Nice work! If you now hit F5 or select to run the job locally, you’ll see Azure Stream Analytics read the content of the file and dump it into the output window in Visual Studio. That’s all well and good but not what we set out to achieve. What we now want to do is to capture the moving data stream and for each transaction use ML.NET to determine if the transaction is fraudulent or not. To our help we have UDFs. You’re currently able to write UDFs in either JavaScript or C#. They can be written as code-behind (I know, gives me nightmares too), or in a separate project that you reference. What we will do is create a separate project to host our ML.NET prediction engine.

Running ML.NET in a C# UFF

To ensure I focus on some gotchas in this post, I encourage everyone to take a look at my repo to see how a boilerplate C# project can be set up to:

  1. Define ModelInput.cs and ModelOutput.cs
  2. Load an ML.NET model into memory
  3. Create a PreictionEngine<TInput, TOutput>

If you use the Model Builder to create your model, the tool will automatically create a project that is set up in this fashion.

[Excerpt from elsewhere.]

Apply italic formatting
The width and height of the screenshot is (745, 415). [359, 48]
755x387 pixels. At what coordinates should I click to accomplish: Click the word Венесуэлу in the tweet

Once you have created your project, built the solution, and added a reference to the Azure Stream Analytics project, you can define a C# UDF that can be called inline from the continuous query. To set up a C# UDF, right click on the Functions folder and select to add a new item. In the list that appears, select a C# Function. If you then double-click on the function, you’ll get the opportunity to define the class library you’ve just added as well as the method you’ll like Azure Stream Analytics to call for real-time inference.

With the C# UDF defined, you can now update your query to call the function directly (please note udf.IsFraud)

SELECT udf.IsFraud(
    Type, 
    NameDest, 
    Amount, 
    OldBalanceOrg, 
    OldBalanceDest, 
    NewBalanceOrig, 
    NewBalanceDest)
INTO output
FROM input

Nice! If you now kick of the job by hitting F5 it will….fail. Wait, what? Well, there’re a couple of reasons for this, some which I want to highlight here to help others.

1. Floats should actually be doubles

The first issue you’ll run into is the casting of the numeric values. Although the C# UDF you defined earlier expects the numeric values to be of type float, you’ll actually have to define your input values as doubles in your Predict method, in order for things to work smoothly. This is not at all intuitive and I’ve reported it as a bug to the Azure Stream Analytics team.

2. Include assembly references or use the specific UDF project type

The second thing you may notice is that your dependencies to ML.NET may not be properly loaded. There are two solutions to this problem. The first one is to remove your NuGet package references to ML.NET and instead directly add the DLLs you depend on as assembly references. Your dependencies should now look as follows:

The second approach, which I would recommend, is to re-create the project using the Azure Stream Analytics UDF Project template. By using this project template, you’ll have support for NuGet packages as well.

With these changes complete, you should now be able to run your job locally and in the output window you’ll see real-time predictions on each incoming transaction. Congratulations!

Conclusion

In this post I’ve walked you through how to get started using Azure Stream Analytics together with ML.NET. I’m thrilled to see this addition to Azure Stream Analytic’s capabilities, and the steps taken to make ML.NET a first-class citizen in Azure. Happy coding!